What an exciting week at the farm….the cherry tomatoes are ready for tasting and we have eggplant!!! Times have been tough for eggplant at Holcomb Farm in recent years. How exciting to witness such a great comeback. Great job farm team!!!!
Eggplant is one of those vegetables that take a bit of effort to get behind, but once you have done so, you don’t regret it. When prepared correctly, eggplant is succulent, indulgent, and oh so satisfying. But more than any other vegetable I can think of, it requires the most patience and care. Unlike tomatoes and cucumbers, which are the “good girls” in the family, I think of eggplant as the troublemaker…the one that can drive you crazy and keep you on your toes, but also the one that adds special interest to the party.
Many varieties and colors of eggplant exist. You can find green, lavender, white and even orange eggplants in many shapes and sizes. Two general types are most familiar in the US, globe (or bell) and Asian eggplants. Globe/bell, or Italian-style eggplants, are large, oval or round shaped, and typically a dark shade of purple, but can also be light lavender or even white.

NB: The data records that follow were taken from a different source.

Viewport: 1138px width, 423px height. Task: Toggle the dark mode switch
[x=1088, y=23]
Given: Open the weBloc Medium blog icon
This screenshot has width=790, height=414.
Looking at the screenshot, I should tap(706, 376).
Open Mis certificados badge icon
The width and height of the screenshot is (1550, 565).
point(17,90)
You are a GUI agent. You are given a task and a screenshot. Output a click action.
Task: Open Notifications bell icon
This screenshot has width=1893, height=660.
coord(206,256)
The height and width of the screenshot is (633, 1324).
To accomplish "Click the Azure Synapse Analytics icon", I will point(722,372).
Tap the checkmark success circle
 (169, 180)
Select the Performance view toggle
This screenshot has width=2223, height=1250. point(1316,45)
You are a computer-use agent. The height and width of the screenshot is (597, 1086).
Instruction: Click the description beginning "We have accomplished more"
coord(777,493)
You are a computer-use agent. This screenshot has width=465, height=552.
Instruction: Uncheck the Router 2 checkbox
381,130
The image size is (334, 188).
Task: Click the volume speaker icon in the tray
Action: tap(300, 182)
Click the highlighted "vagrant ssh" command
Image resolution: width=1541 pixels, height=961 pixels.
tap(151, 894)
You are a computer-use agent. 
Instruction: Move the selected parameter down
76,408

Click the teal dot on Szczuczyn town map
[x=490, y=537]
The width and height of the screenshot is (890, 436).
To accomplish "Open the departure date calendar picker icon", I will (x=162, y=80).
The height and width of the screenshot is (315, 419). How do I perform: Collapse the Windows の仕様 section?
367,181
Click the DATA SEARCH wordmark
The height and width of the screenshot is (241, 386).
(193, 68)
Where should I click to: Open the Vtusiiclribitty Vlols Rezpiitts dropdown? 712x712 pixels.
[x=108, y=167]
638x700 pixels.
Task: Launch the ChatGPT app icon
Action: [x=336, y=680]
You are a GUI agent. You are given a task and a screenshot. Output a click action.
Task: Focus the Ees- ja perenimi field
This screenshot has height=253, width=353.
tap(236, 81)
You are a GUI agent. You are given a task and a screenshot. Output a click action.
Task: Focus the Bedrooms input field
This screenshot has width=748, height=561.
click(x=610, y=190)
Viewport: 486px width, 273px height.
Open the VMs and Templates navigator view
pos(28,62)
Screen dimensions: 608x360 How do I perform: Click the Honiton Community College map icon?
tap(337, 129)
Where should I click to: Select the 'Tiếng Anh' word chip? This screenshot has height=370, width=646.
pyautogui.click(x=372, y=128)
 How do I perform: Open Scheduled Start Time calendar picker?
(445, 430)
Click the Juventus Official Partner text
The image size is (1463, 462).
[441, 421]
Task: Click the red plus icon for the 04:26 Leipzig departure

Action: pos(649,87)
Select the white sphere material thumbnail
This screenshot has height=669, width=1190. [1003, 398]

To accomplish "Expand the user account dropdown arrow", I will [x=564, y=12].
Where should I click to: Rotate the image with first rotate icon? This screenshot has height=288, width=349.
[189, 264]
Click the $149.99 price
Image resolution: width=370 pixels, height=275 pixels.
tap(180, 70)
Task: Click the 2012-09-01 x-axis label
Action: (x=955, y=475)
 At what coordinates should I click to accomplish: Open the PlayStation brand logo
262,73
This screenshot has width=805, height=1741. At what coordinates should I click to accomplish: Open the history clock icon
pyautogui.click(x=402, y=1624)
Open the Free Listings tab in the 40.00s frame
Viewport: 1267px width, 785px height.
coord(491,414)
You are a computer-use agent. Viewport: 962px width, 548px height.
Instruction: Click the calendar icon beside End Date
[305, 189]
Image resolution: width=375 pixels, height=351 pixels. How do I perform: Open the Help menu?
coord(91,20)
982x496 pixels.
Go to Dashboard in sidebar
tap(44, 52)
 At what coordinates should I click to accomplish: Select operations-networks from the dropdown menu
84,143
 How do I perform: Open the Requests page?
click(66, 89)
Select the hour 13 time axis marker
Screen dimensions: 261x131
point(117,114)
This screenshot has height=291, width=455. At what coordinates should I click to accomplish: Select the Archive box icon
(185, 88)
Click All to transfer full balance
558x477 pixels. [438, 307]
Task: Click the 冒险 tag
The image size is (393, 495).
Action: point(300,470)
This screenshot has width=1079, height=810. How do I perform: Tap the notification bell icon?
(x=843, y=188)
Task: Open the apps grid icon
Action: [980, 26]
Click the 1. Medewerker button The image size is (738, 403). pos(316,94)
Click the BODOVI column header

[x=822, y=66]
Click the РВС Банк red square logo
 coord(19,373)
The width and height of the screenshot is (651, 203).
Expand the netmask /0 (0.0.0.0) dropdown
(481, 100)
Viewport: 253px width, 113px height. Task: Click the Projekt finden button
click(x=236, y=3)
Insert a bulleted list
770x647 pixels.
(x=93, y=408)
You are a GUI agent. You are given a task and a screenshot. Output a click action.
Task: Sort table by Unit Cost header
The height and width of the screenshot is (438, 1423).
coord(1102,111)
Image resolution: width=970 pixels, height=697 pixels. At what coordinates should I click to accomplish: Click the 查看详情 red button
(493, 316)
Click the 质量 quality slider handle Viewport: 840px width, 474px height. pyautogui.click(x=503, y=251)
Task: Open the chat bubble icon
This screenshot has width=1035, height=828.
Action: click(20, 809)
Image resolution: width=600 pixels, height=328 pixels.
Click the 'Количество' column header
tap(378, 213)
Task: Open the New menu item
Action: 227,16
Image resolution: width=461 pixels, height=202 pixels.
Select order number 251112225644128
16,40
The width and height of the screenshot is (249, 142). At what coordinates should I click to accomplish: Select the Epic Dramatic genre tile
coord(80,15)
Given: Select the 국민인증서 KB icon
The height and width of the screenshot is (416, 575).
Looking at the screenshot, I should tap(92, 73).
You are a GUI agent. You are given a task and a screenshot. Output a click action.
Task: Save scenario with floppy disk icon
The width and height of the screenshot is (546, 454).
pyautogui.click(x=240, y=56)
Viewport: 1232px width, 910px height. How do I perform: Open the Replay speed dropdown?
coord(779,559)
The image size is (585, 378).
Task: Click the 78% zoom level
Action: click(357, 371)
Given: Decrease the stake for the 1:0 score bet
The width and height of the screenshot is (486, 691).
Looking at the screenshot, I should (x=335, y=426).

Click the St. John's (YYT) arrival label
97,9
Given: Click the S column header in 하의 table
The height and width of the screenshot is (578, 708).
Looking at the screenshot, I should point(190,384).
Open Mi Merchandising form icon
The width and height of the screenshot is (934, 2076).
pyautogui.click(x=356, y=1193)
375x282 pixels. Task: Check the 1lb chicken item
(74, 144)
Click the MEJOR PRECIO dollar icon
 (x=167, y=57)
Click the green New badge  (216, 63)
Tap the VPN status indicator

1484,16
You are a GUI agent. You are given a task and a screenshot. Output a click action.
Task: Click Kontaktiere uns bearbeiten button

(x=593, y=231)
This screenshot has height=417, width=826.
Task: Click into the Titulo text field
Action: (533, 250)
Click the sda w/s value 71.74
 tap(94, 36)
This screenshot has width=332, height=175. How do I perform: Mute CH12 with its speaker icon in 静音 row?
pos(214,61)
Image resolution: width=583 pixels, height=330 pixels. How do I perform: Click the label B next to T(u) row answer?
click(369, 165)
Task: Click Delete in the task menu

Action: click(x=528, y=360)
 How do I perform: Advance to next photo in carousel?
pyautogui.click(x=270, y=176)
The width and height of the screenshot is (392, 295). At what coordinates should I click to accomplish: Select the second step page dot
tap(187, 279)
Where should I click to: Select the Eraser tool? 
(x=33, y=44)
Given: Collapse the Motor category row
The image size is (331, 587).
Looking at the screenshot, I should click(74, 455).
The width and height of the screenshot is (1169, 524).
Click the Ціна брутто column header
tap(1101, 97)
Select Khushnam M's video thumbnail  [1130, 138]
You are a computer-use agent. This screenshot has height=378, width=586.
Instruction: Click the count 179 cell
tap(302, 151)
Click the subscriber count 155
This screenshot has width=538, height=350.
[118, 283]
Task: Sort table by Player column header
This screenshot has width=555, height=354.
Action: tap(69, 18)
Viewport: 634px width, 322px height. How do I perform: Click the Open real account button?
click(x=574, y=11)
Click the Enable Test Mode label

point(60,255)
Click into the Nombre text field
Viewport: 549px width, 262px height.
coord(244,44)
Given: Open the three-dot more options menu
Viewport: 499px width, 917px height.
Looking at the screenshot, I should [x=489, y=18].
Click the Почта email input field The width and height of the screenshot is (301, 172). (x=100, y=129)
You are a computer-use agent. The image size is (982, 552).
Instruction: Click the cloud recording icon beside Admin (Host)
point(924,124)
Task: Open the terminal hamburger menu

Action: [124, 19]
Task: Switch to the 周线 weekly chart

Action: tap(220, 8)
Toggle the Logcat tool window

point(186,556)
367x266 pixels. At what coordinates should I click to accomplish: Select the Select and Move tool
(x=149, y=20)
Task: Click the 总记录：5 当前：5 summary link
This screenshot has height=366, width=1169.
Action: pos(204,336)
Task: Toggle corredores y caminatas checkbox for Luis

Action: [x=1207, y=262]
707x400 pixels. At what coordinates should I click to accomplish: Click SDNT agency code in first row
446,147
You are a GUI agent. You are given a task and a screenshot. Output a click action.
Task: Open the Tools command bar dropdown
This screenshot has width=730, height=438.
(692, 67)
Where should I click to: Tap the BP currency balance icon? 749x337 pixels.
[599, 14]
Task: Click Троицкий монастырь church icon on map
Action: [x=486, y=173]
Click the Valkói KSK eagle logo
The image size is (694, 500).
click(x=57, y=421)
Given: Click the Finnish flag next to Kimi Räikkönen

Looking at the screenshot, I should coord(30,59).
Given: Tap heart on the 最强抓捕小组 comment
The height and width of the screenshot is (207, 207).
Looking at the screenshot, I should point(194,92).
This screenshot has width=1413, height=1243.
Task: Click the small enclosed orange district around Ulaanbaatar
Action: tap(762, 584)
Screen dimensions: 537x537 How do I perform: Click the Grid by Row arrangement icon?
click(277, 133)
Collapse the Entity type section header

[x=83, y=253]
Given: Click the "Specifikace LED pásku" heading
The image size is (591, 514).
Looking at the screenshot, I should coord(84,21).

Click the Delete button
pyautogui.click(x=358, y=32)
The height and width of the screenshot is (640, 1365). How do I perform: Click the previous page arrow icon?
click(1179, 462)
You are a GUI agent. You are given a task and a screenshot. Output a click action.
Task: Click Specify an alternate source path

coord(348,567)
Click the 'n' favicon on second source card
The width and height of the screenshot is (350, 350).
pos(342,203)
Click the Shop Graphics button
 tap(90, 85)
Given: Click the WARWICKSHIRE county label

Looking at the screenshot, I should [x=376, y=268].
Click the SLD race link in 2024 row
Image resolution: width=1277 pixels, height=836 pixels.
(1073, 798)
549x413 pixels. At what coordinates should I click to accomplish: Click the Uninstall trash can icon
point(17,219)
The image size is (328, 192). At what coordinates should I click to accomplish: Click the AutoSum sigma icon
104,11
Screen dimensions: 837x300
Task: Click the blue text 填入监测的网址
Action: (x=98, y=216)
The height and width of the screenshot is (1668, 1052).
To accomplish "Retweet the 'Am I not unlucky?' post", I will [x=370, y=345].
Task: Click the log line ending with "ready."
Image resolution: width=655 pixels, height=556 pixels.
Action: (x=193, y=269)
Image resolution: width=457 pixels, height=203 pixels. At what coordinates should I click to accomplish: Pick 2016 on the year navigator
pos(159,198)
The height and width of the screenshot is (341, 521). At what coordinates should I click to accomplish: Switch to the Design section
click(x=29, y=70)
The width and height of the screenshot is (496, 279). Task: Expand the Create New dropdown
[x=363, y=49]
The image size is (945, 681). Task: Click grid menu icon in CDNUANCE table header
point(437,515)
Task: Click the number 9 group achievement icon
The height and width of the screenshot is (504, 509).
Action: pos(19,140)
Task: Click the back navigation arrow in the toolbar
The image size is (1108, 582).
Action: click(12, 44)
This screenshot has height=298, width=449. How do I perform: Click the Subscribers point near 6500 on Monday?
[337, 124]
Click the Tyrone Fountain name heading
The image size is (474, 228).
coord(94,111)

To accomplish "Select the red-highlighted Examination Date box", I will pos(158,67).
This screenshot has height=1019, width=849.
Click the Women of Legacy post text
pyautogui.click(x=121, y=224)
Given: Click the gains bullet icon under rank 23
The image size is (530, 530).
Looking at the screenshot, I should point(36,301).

Asian eggplants tend to be long and thin, and of a lighter color, although darker varieties do exist.
While the size and shape of the two types of eggplant lend themselves to slightly different preparation methods, their ultimate taste is barely indistinguishable. Some argue that Asian eggplants are less bitter; however, bitterness tends to be a function of age and skin. In general, eggplants that are harvested later or kept too long in storage tend to be more bitter. Some say that the thicker skins of globe eggplants contribute to their increased bitterness over Asian varieties. However, if they aren’t too big or over-ripe, globe eggplants can be as sweet and succulent as the Asian types. Many people opt to peel globe eggplants before cooking to avoid bitterness and a tough exterior, although it is simply a matter of preference. I have also read the larger and whiter the eggplant, the tougher the skins, but I haven’t tested this out yet for myself.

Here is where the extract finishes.